_DIRECTIONS:_ Your answer must be the records, copied with no change.

_RECORDS TO PROCESS:_
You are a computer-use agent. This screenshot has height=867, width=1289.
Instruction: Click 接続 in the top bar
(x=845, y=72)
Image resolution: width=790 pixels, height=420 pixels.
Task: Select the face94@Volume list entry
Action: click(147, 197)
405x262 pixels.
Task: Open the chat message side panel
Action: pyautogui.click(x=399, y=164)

_WRITTEN RESPONSE:_
You are a computer-use agent. This screenshot has height=867, width=1289.
Instruction: Click 接続 in the top bar
(x=845, y=72)
Image resolution: width=790 pixels, height=420 pixels.
Task: Select the face94@Volume list entry
Action: click(147, 197)
405x262 pixels.
Task: Open the chat message side panel
Action: pyautogui.click(x=399, y=164)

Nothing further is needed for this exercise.